• WORK REQUIRED
Count how many lines below include the string "agent", and give that number without anything else.

[[ WORKING DATA open ]]

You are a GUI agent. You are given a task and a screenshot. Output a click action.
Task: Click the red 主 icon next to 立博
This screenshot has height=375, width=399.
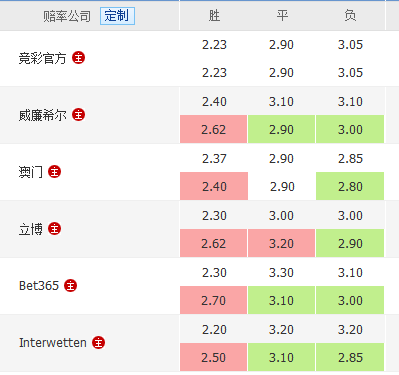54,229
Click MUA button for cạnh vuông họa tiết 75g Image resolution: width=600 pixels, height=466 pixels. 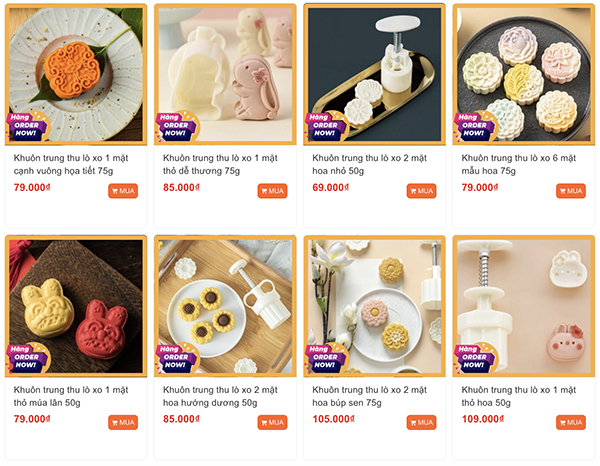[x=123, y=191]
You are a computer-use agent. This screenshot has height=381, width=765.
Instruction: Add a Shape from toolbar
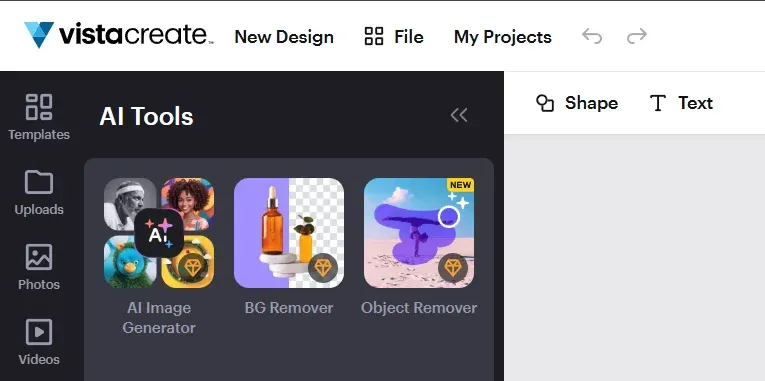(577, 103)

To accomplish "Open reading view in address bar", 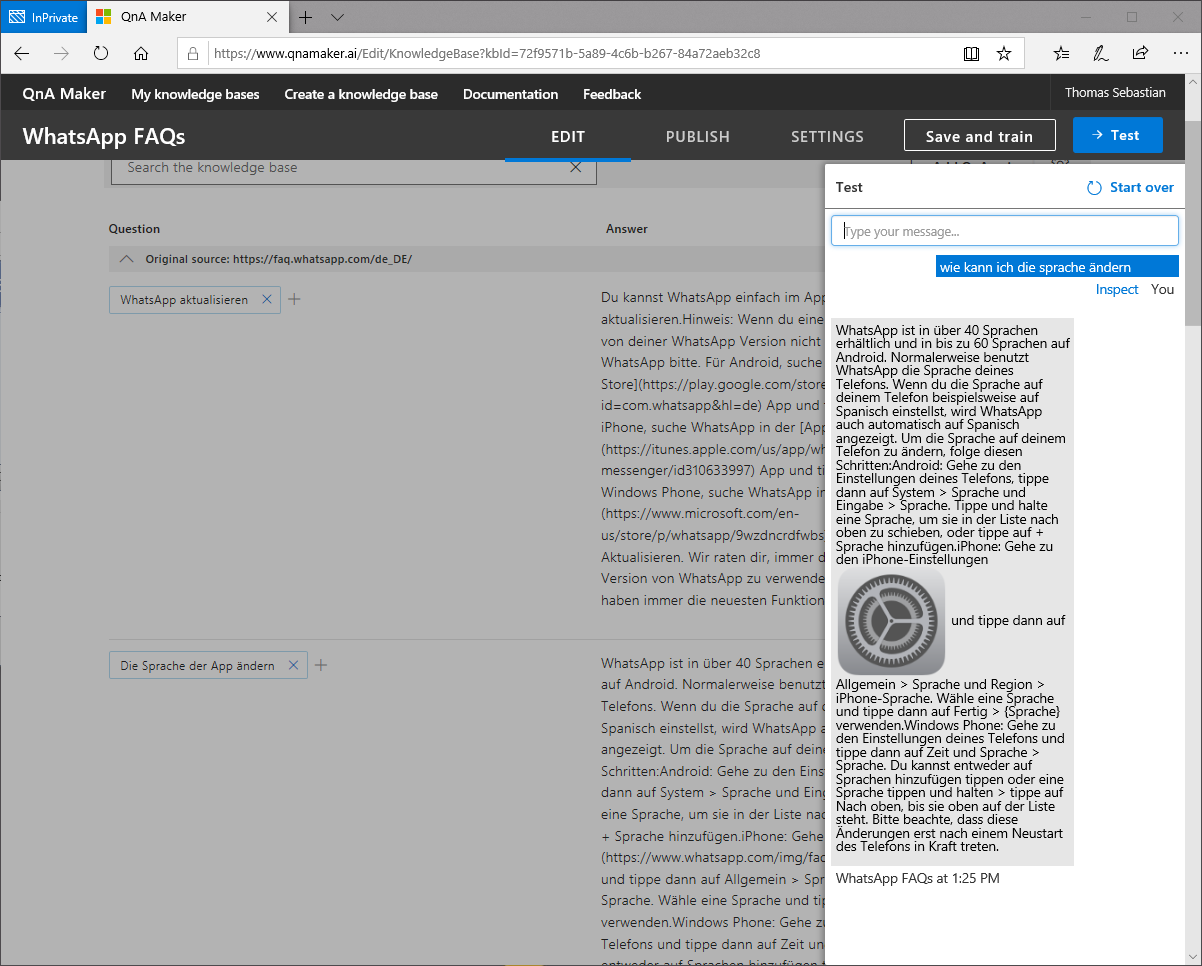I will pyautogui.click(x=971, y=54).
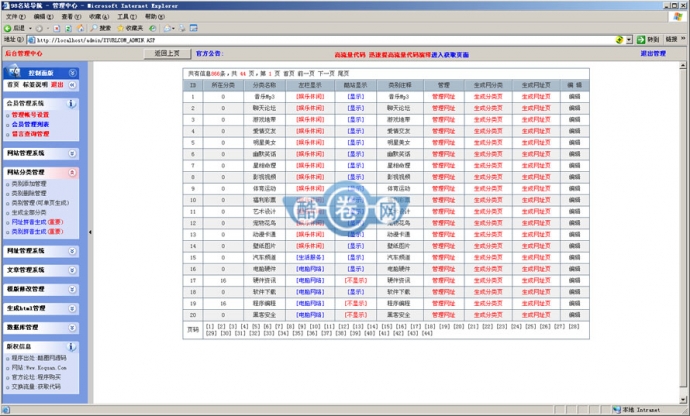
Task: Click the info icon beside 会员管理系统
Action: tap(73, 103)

[[ WORKING DATA closed ]]
[[ WORKING DATA open ]]

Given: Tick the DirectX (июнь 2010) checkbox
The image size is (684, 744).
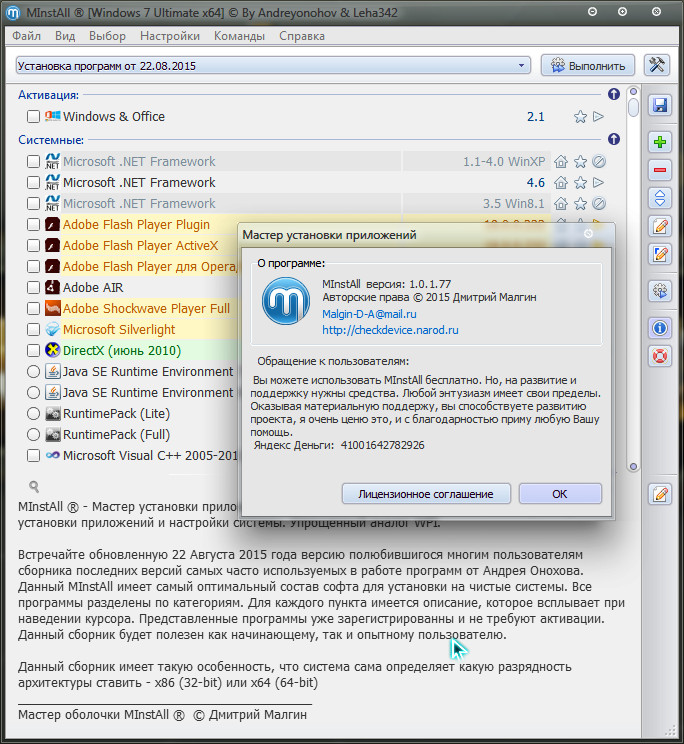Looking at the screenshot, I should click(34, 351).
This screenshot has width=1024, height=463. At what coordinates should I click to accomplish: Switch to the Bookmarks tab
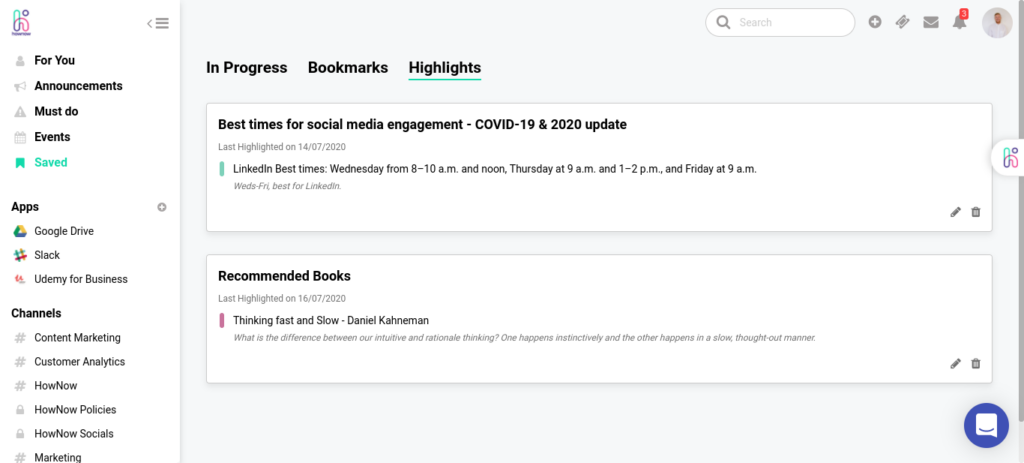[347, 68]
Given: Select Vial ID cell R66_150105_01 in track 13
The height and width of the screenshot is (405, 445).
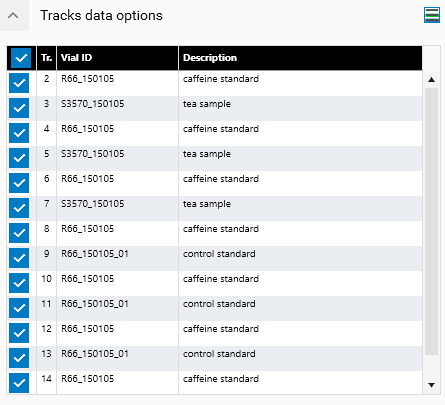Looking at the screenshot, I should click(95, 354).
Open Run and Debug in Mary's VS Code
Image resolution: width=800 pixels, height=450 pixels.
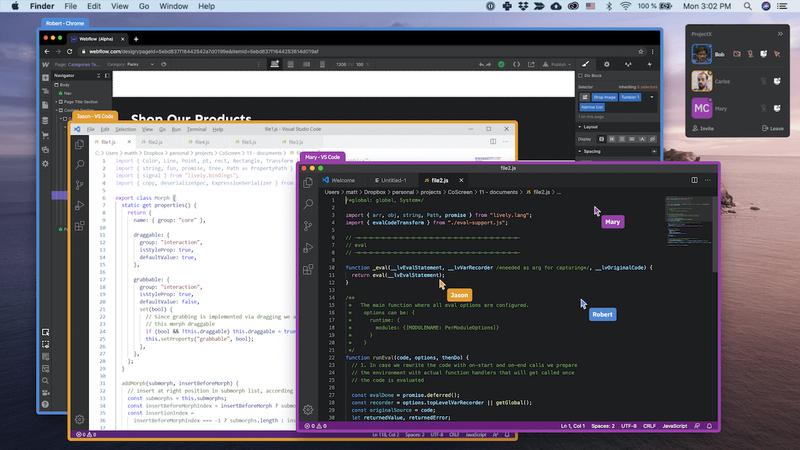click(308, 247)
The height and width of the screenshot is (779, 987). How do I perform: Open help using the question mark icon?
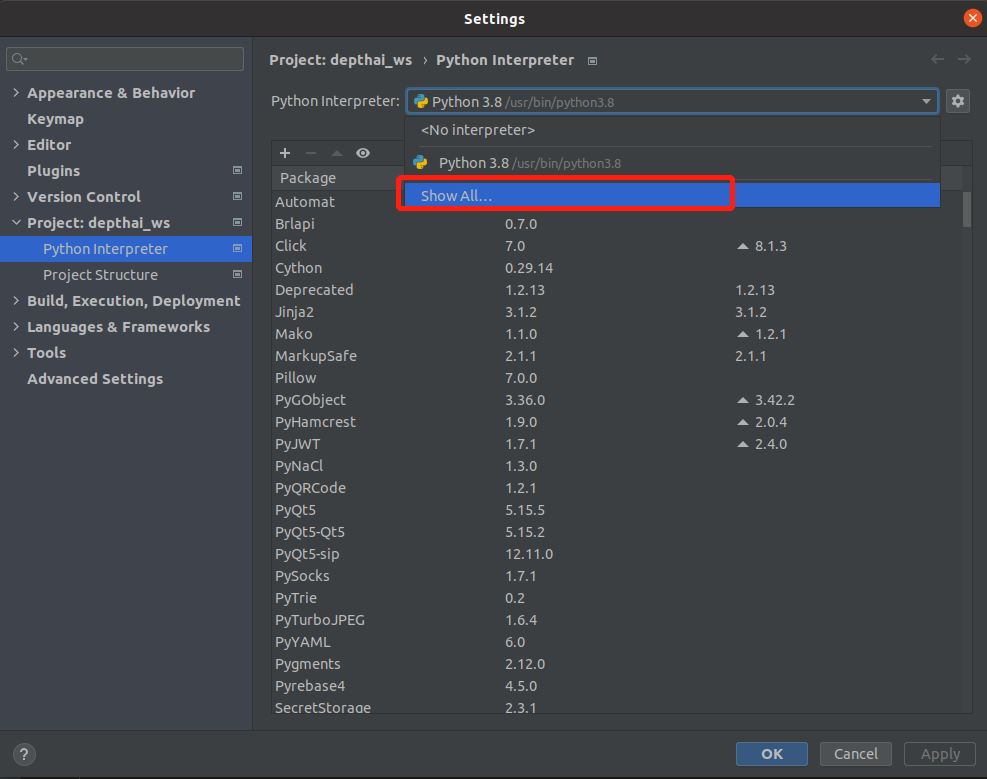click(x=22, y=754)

[[ WORKING DATA closed ]]
[[ WORKING DATA open ]]

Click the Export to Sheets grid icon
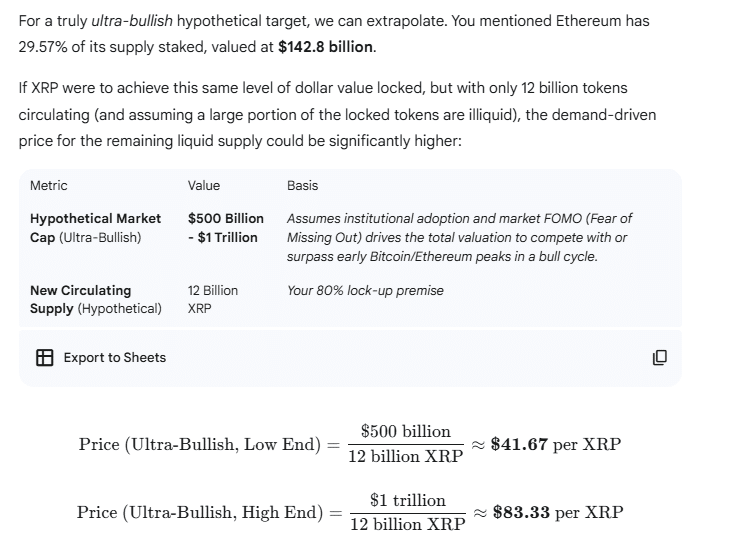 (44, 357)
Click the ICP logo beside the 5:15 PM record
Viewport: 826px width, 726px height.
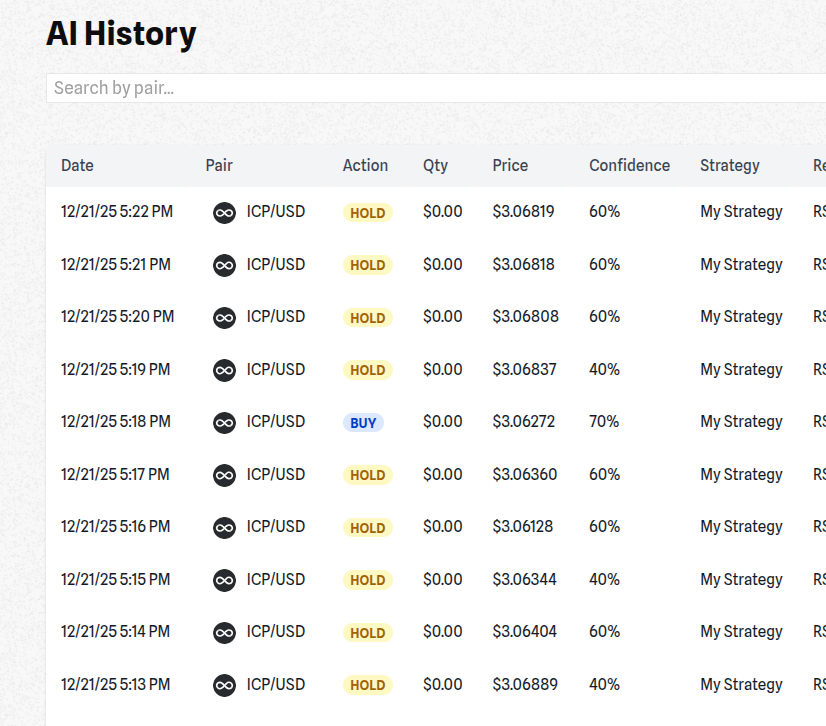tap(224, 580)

[[ WORKING DATA closed ]]

• RESULT BELOW
2